Top of Extract provided

Andy Marsh, Chief Constable of Britain’s worst-policed region Avon and Somerset, is to step down after a disastrous year which put his department — and British policing in general — to shame.
Marsh’s police force was the one which last summer allowed a civic statue to be dragged from its plinth in Bristol by a mostly white mob claiming to represent Black Lives Matter. His officers stood back and watched — as ordered by their senior officer — as it was dumped in the city’s docks.
The superintendent in charge of the operation even went so far as to suggest that the city ‘should be proud’ over the act of vandalism because the statue belonged to a man linked to the slave trade.
Marsh said at the time his officers stood back because trying to stop a crime being committed at the protest would have caused “a very violent confrontation”. Inevitably, Bristol police gaining a reputation as being a force that stood back and watched crimes rather than stop them from happening had ramifications when Marsh was left over-correcting to prevent the city being burnt down.
Just months later, Marsh’s force was the one criticised for its response to the ‘Kill the Bill’ protests, which was characterised by a mix of ineptness, brutality, and mendacity.
The ineptitude included allowing the mob, including members of Antifa, to burn a number of police vehicles and cause ‘significant damage’ to the city’s New Bridewell police station.

Bottom of Extract provided

● Task instructions: In the article on the Avon and Somerset police chief, write out the part that opens with the words containing "Marsh’s police force" and closes with "being burnt down.", substituting "harbor" for "docks". The records that follow come from a different source than the text.

Top of Listed records

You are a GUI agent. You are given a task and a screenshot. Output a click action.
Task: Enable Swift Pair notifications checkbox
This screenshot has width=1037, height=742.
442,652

Bottom of Listed records
Top of Listed records

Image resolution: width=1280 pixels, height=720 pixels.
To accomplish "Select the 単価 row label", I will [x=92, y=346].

Bottom of Listed records

● Result:
Marsh’s police force was the one which last summer allowed a civic statue to be dragged from its plinth in Bristol by a mostly white mob claiming to represent Black Lives Matter. His officers stood back and watched — as ordered by their senior officer — as it was dumped in the city’s harbor.
The superintendent in charge of the operation even went so far as to suggest that the city ‘should be proud’ over the act of vandalism because the statue belonged to a man linked to the slave trade.
Marsh said at the time his officers stood back because trying to stop a crime being committed at the protest would have caused “a very violent confrontation”. Inevitably, Bristol police gaining a reputation as being a force that stood back and watched crimes rather than stop them from happening had ramifications when Marsh was left over-correcting to prevent the city being burnt down.